### Exercise text

--- START ---

However, the most spectacular and irrefutable piece of evidence against Facebook is its involvement in the Cambridge Analytica scandal. For those of you who don’t remember the scandal, here’s a quick recap: in 2014, Cambridge Analytica used data harvested from literally millions of Facebook profiles to create software that could analyse voters and influence decisions at the ballot box. The software was used to aid Trump’s electoral campaign in the US and the predominantly right-wing (and very racist) pro-Brexit campaign here in the UK. You can find a detailed summary of what happened here.  The point is that Facebook allowed this to happen. Over 50 million profiles were malappropriated by election-rigging rightist software sociopaths, and the platform did the square root of bugger all to stop it. I’d go so far as to say that it was cheerfully complicit in Cambridge Analytica’s activity.

But what does it all mean? We’ve established that Facebook has a monarchist bias, a Trump-y bias and (possibly) a pro-Brexit bias, but why has the platform allied itself with these random pieces of rightist ideology? Facebook is still run, more or less, by Mark Zuckerberg, and we may never know what goes on in that dude’s head. He is, after all, a mumbly pseud with a seemingly infinite capacity for talking bollocks without offering the slightest whiff of insight. The same guy who played him in The Social Network recently played colourful comic-book sociopath Lex Luthor and I think it’s telling that the latter was vastly more sympathetic.

--- END ---

### Activity list
a: Could you reproduce part of the Facebook passage word for word, beginning at the words "But what does" and stopping after "vastly more sympathetic."?
b: What would come next in the Facebook passage? Continue it from its last sentence.
The listing comes from a separate source, unrelated to the Facebook passage.

### Provided material
--- START ---

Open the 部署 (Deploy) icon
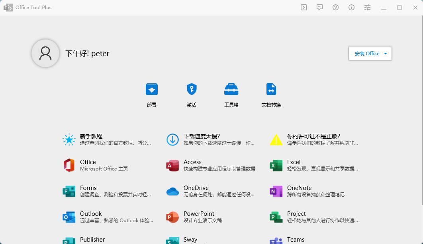Viewport: 423px width, 244px height. coord(152,89)
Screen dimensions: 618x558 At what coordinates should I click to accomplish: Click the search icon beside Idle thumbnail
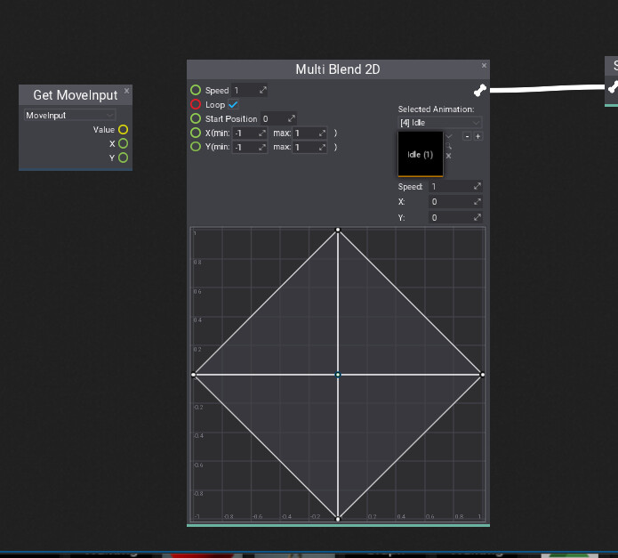[x=449, y=146]
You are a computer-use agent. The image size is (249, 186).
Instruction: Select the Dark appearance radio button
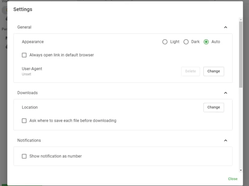[186, 42]
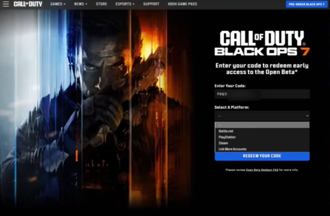Viewport: 330px width, 216px height.
Task: Select the blank "--" platform option
Action: (262, 125)
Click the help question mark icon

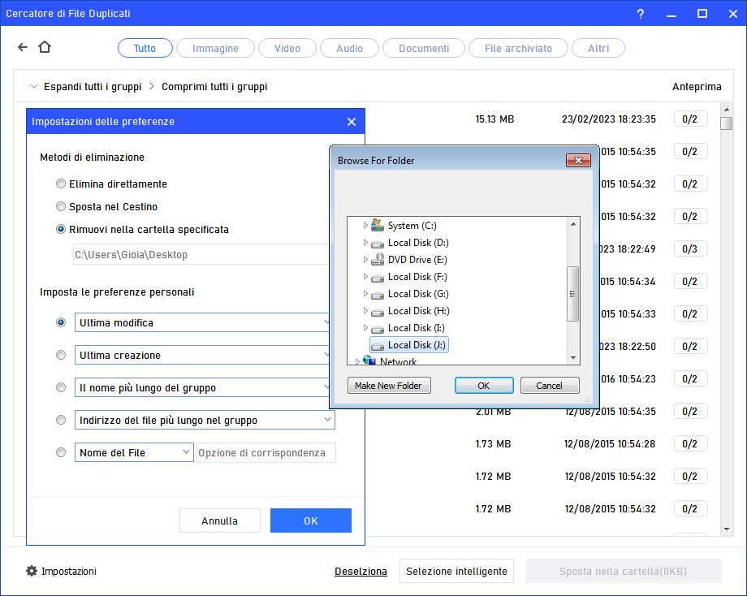tap(640, 13)
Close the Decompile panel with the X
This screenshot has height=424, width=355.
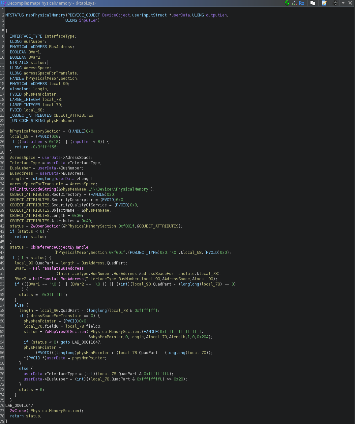[350, 3]

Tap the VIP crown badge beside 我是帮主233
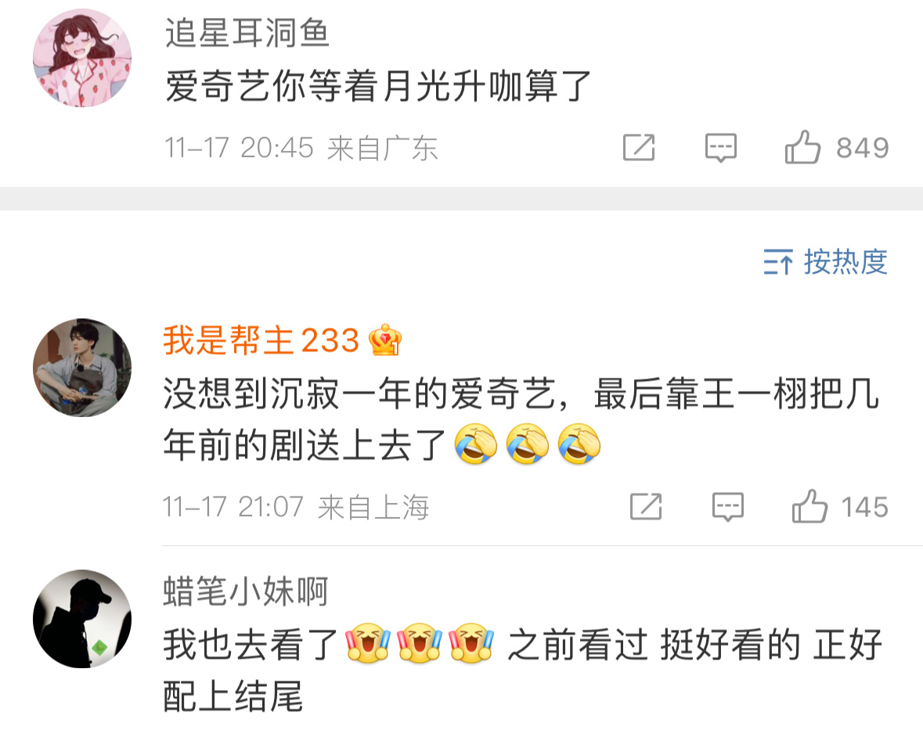[x=384, y=340]
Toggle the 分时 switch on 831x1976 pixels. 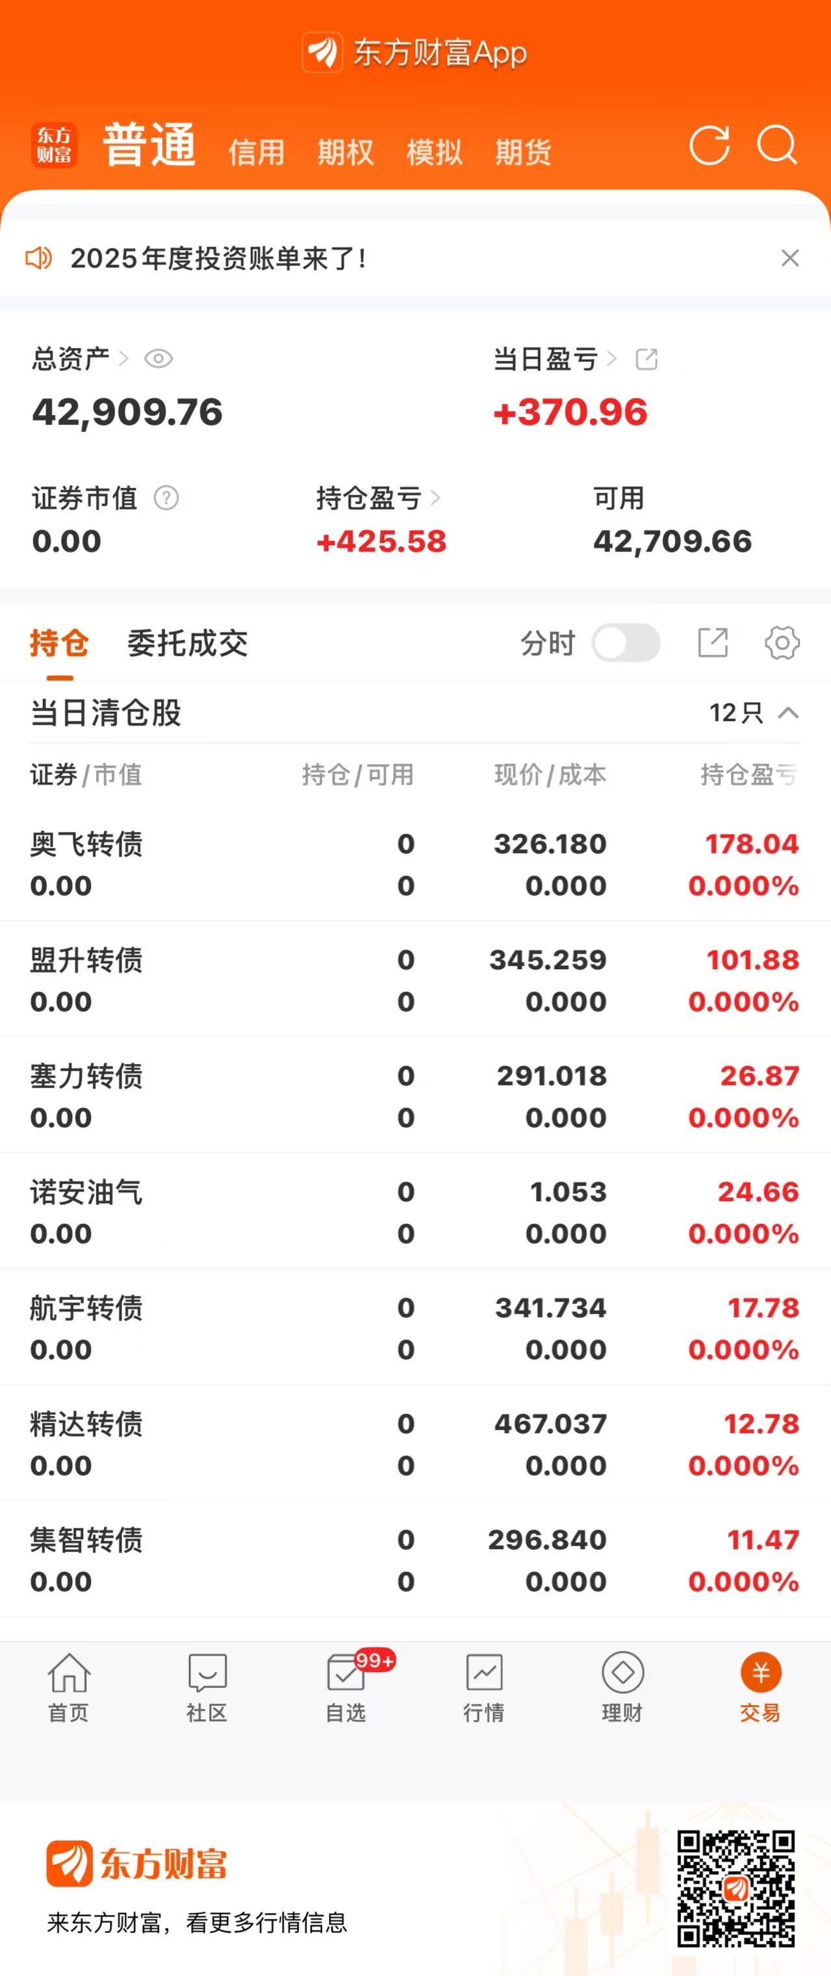tap(625, 643)
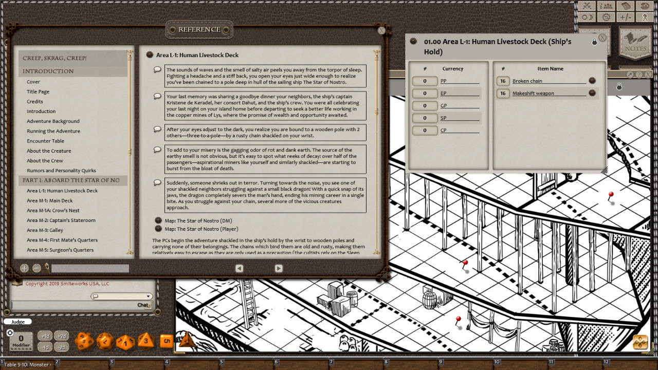This screenshot has width=658, height=370.
Task: Open the Options gear icon
Action: (606, 17)
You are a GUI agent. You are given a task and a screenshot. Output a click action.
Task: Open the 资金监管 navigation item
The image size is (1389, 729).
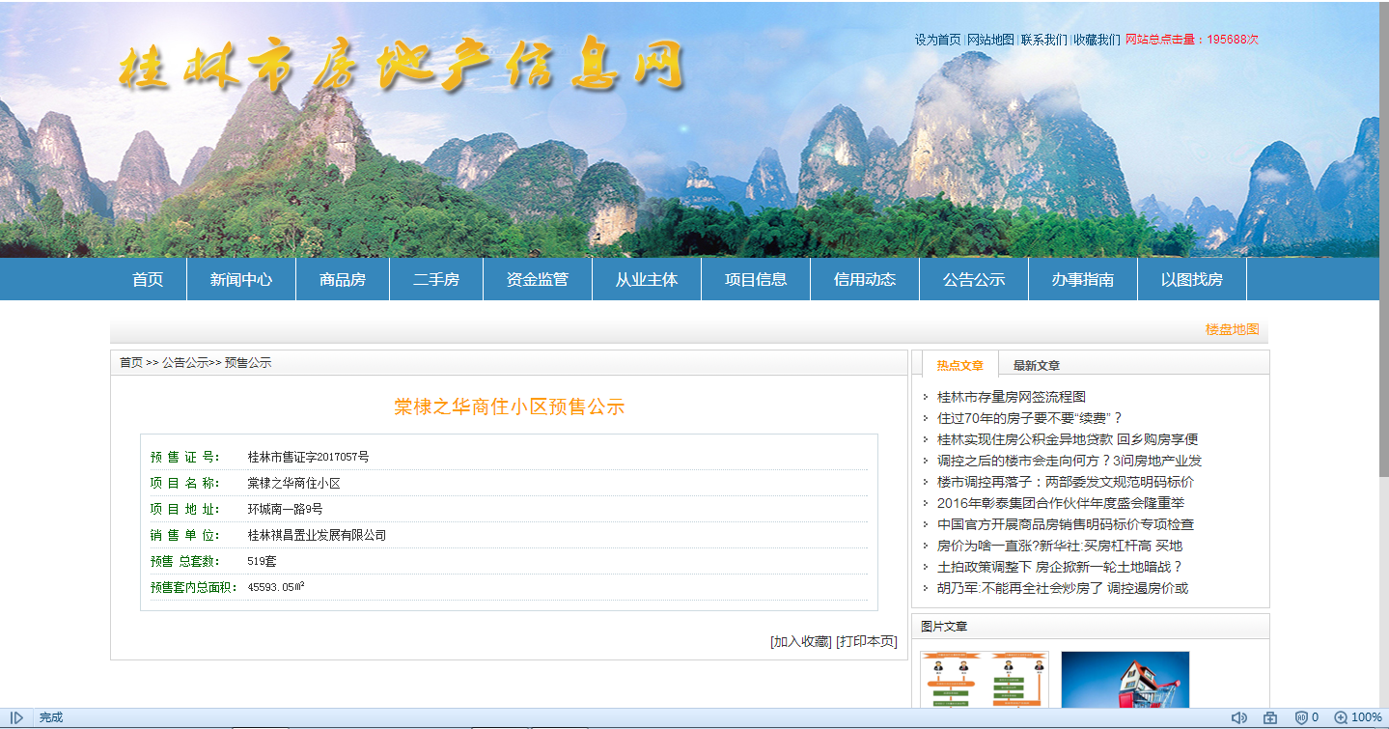click(538, 280)
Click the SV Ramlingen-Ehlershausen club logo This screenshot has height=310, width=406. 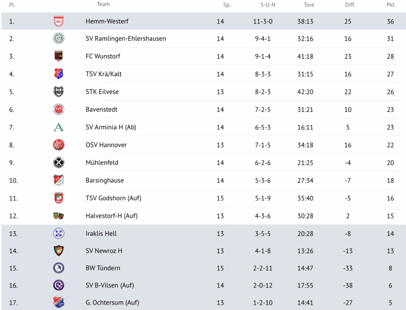pyautogui.click(x=59, y=39)
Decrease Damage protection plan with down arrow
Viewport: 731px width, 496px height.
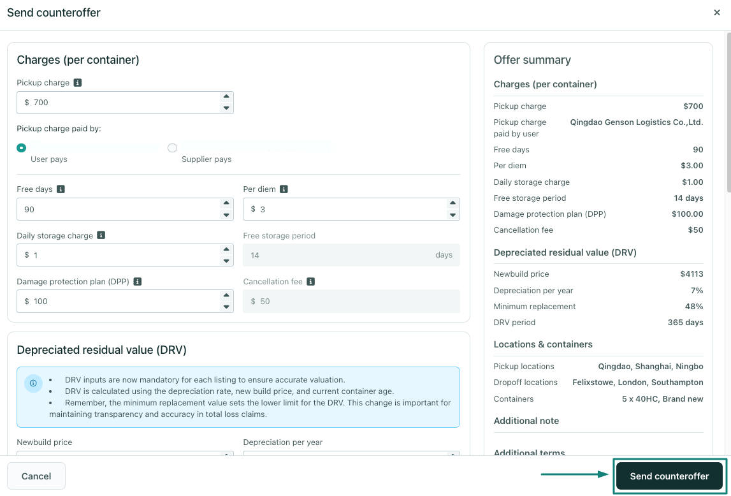point(226,307)
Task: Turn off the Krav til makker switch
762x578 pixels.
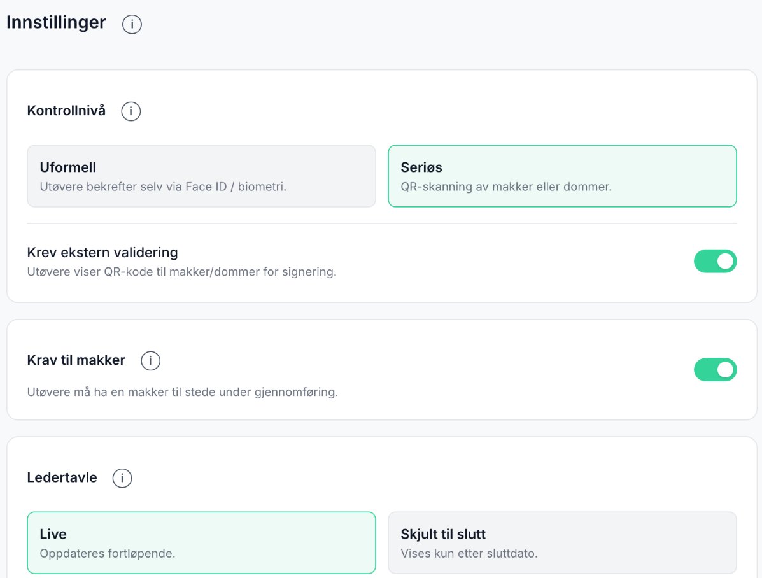Action: [x=715, y=370]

--- END ---

### Numbered answers
a:
But what does it all mean? We’ve established that Facebook has a monarchist bias, a Trump-y bias and (possibly) a pro-Brexit bias, but why has the platform allied itself with these random pieces of rightist ideology? Facebook is still run, more or less, by Mark Zuckerberg, and we may never know what goes on in that dude’s head. He is, after all, a mumbly pseud with a seemingly infinite capacity for talking bollocks without offering the slightest whiff of insight. The same guy who played him in The Social Network recently played colourful comic-book sociopath Lex Luthor and I think it’s telling that the latter was vastly more sympathetic.

b:
However, even though we can’t penetrate the cloud of self-aggrandising Silicone Valley guff that wafts from Zuckerberg’s every pore, we can come up with an explanation using my all-time favourite philosophical tool: Occam’s Razor! All other factors being equal, the simplest explanation is usually the correct one. In this case, the simplest explanation is that Facebook is a business first - an advertising paltform - and a communications platform second. Businesses like the British monarchy because they attract weepy, gurning monarchists with disposable incomes and a lot of time on their hands… time that can, for instance, be used gawping at Facebook and the adverts that appear thereon. Businesses like Trump because he’s totally okay with them paying almost no tax and exploiting their workers. Tech businesses such as Facebook even like Brexit, because it means they won’t have to worry about enforcing the EU’s online copyright laws. 

The fact of the matter is that one doesn’t have to look very far to uncover the rationale behind Facebook’s multifarious biases: profit. The company is simply doing what all companies do: maximising its profit margins and baulking against legislative threats. It’s an obvious truth, but we tend to forget it far too often: all corporations are inherently selfish institutions, and Facebook is no exception. It’s agenda is nothing more grand or impressive than the grubby pursuit of money and users. Capitalist companies are under a fiduciary duty to maximise the returns to the shareholders who own and invest in the company. it would be against the rules of the game for Facebook to pursue the common good rather than the good of the small number of rich and powerful shareholders that own it.

Instagram

So, Facebook is obliged by the capitalist system to pursue profit. I suspect that this factoid surprises precisely nobody. But can Facebook be redeemed? To answer that question, let’s take a look at a related scandal that broke in the news recently.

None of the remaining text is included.